La reconstitution de ces génomes anciens a été rendue possible grâce aux avancées technologiques récentes. Victoria Gibbon a expliqué à l'AFP que, bien que l'Afrique australe abrite certaines des plus anciennes traces d'hommes modernes, la conservation de l'ADN y est généralement médiocre. Les nouvelles technologies permettent désormais d'extraire et d'analyser cet ADN ancien, ouvrant de nouvelles perspectives pour la recherche.

Cette découverte s'inscrit dans un contexte plus large de recherche génétique en Afrique australe. Jusqu'à présent, moins de deux douzaines de génomes anciens ont été retrouvés dans la région, principalement au Botswana, en Afrique du Sud et en Zambie. En comparaison, des milliers de génomes anciens ont été reconstitués en Europe et en Asie.

L'importance de cette découverte ne se limite pas à l'histoire génétique. Elle offre également des informations précieuses sur l'évolution des modes de vie, des migrations et des interactions culturelles en Afrique australe. L'introduction du pastoralisme et de l'agriculture il y a 1 200 ans marque un tournant majeur dans l'histoire de la région, illustrant comment les innovations technologiques et culturelles peuvent influencer la composition génétique des populations.

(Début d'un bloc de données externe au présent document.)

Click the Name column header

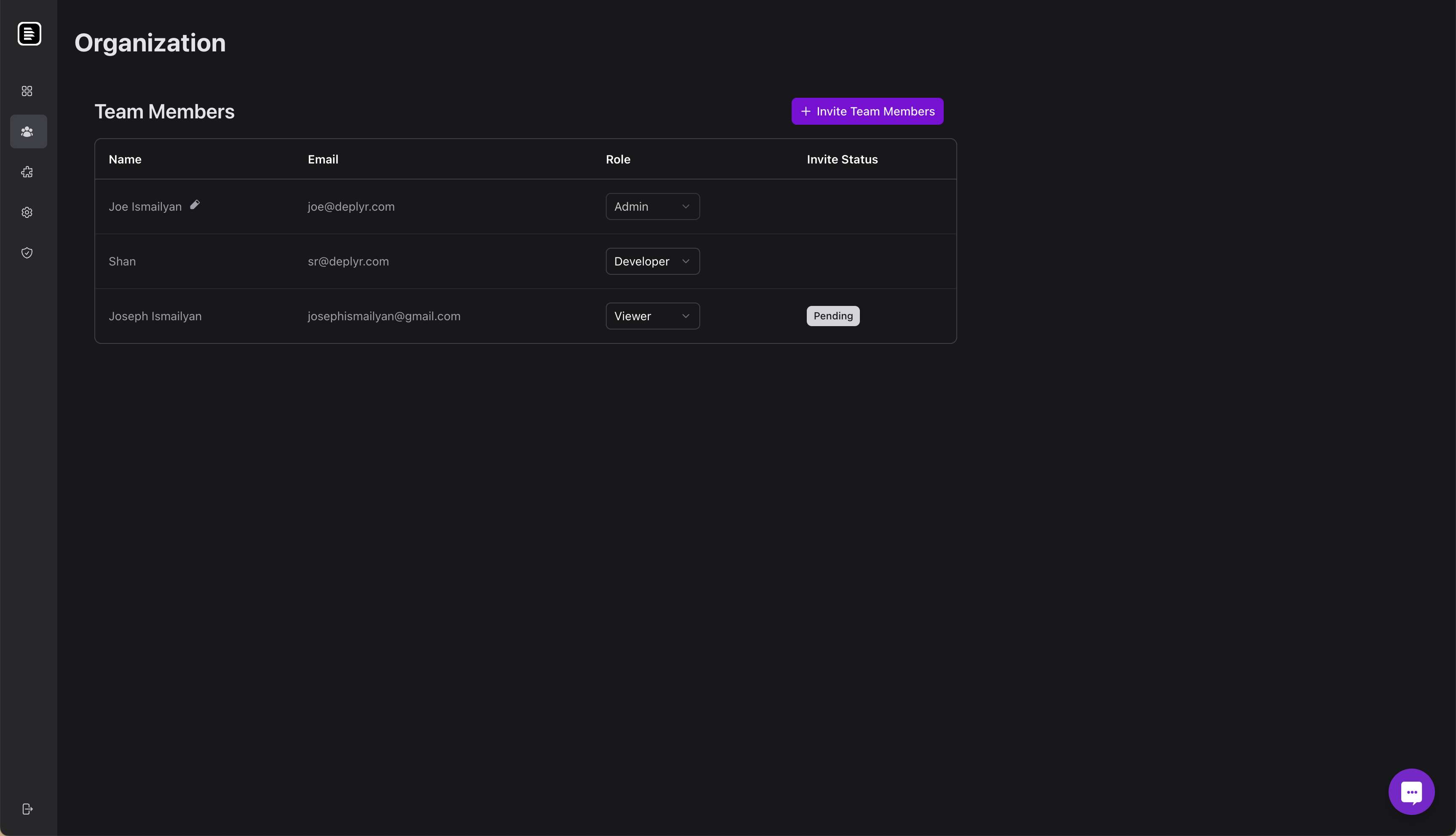point(125,160)
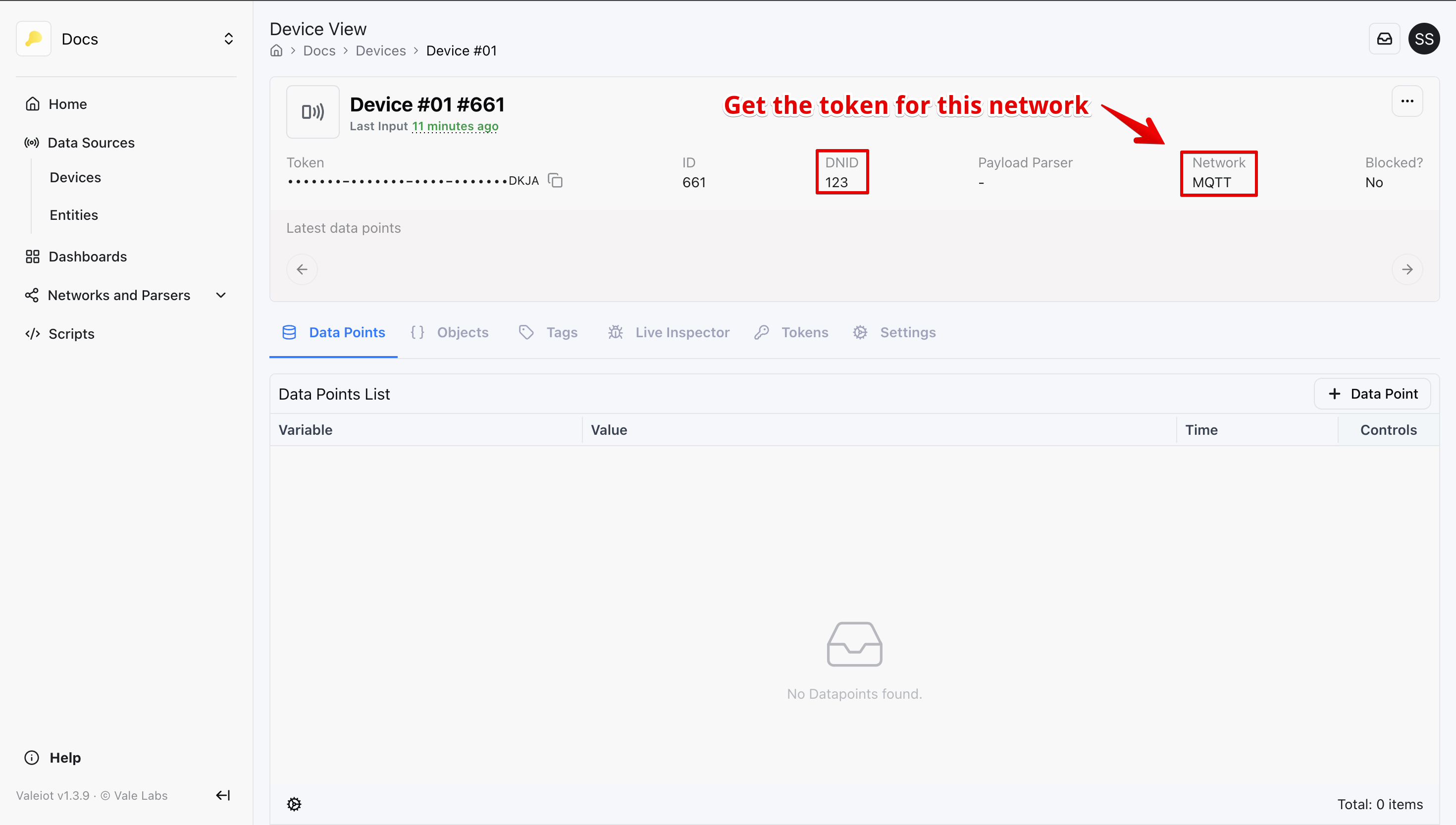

Cette étude souligne l'importance de la recherche interdisciplinaire, combinant archéologie, génétique et anthropologie. Elle ouvre de nouvelles perspectives pour comprendre l'histoire complexe des populations humaines en Afrique et dans le monde entier, remettant en question nos hypothèses sur les modèles de migration et d'évolution génétique.